▸ **Extrait de page**:
···

1.1. La Iere République

La Constitution de la Iere République est promulguée le 24 février 1891. Elle est le fruit d’une négociation entre militaires et civils et de débats entre un courant positiviste favorable à une dictature républicaine (Fonseca, Benjamin Constant Botelho de Magalhães) et un courant plus libéral-démocratique (Rui Barbosa, Prudente de Morais).

Si le premier apporte la nouvelle devise comtiste « Ordre et Progrès » du drapeau brésilien, le second finit par l’emporter. Le texte institue notamment un État laïque (séparation de l'Église et de l'État) et fédéraliste (institutions analogues à celles des États-Unis). Le droit de vote est étendu à tous les hommes de plus de 21 ans sachant lire et écrire et l’élection présidentielle directe est introduite mais le corps électoral reste très restreint et le régime étroitement oligarchique.

···

▸ **Consignes de l'exercice**:
1. D'après l'extrait sur la Iere République, de quoi la Constitution de 1891 est-elle issue ? Répondez en une à trois phrases.
2. Citez l'extrait sur la Iere République depuis « 1.1. La Iere » jusqu'à « régime étroitement oligarchique. » inclus.
3. Dites si chacune des affirmations suivantes concorde avec l'extrait sur la Iere République, en justifiant par les mots exacts du texte : (a) la Constitution est promulguée en février 1891 ; (b) le courant positiviste finit par l'emporter ; (c) le droit de vote est étendu à toutes les personnes de plus de 21 ans.

▸ **Données enregistrées**:
···

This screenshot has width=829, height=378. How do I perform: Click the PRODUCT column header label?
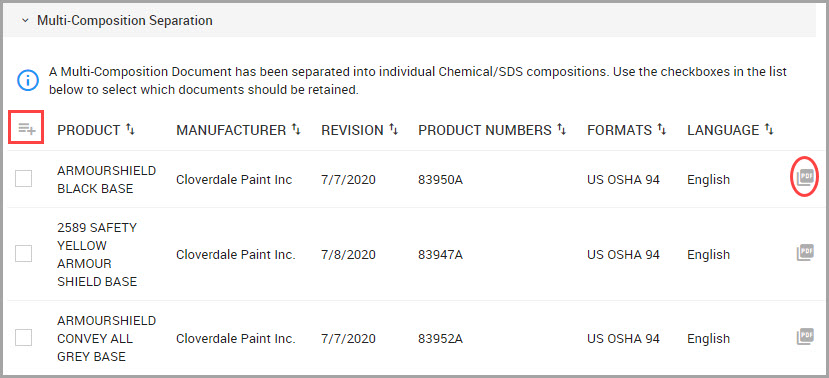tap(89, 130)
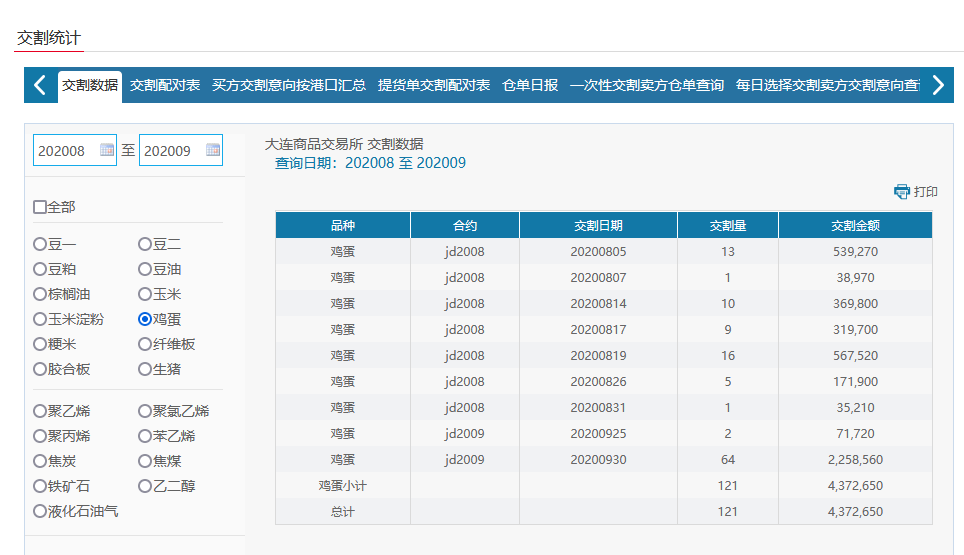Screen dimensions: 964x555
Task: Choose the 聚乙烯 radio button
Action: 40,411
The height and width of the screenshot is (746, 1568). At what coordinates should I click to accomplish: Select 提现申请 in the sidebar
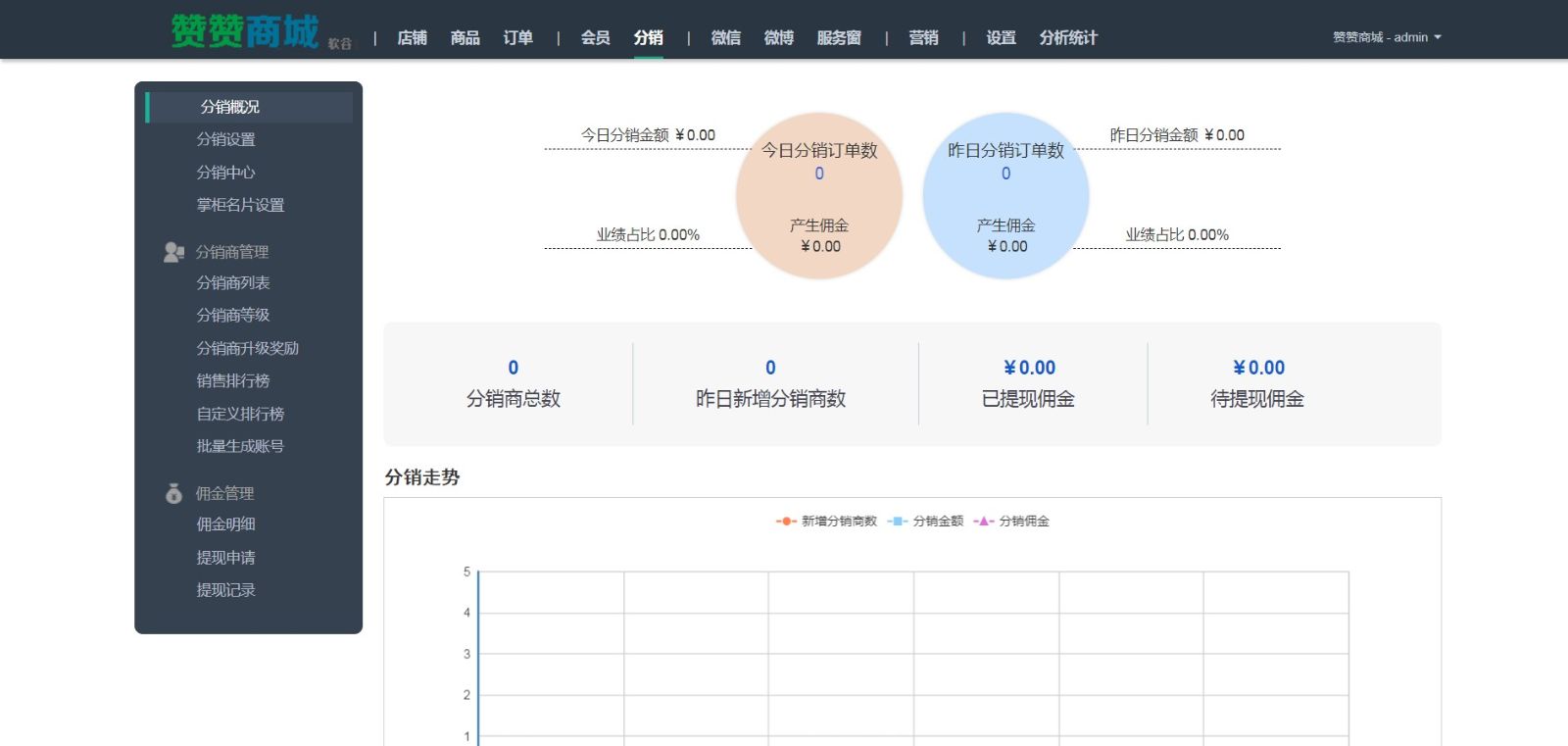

···

▸ **Résultats**:
1. Elle est le fruit d'une négociation entre militaires et civils. Elle résulte aussi de débats entre un courant positiviste favorable à une dictature républicaine et un courant plus libéral-démocratique, et c'est ce second courant qui finit par l'emporter.

2.
1.1. La Iere République

La Constitution de la Iere République est promulguée le 24 février 1891. Elle est le fruit d’une négociation entre militaires et civils et de débats entre un courant positiviste favorable à une dictature républicaine (Fonseca, Benjamin Constant Botelho de Magalhães) et un courant plus libéral-démocratique (Rui Barbosa, Prudente de Morais).

Si le premier apporte la nouvelle devise comtiste « Ordre et Progrès » du drapeau brésilien, le second finit par l’emporter. Le texte institue notamment un État laïque (séparation de l'Église et de l'État) et fédéraliste (institutions analogues à celles des États-Unis). Le droit de vote est étendu à tous les hommes de plus de 21 ans sachant lire et écrire et l’élection présidentielle directe est introduite mais le corps électoral reste très restreint et le régime étroitement oligarchique.

3.
(a) Oui : « La Constitution de la Iere République est promulguée le 24 février 1891. »
(b) Non : « Si le premier apporte la nouvelle devise comtiste « Ordre et Progrès » du drapeau brésilien, le second finit par l'emporter. »
(c) Non : « Le droit de vote est étendu à tous les hommes de plus de 21 ans sachant lire et écrire ».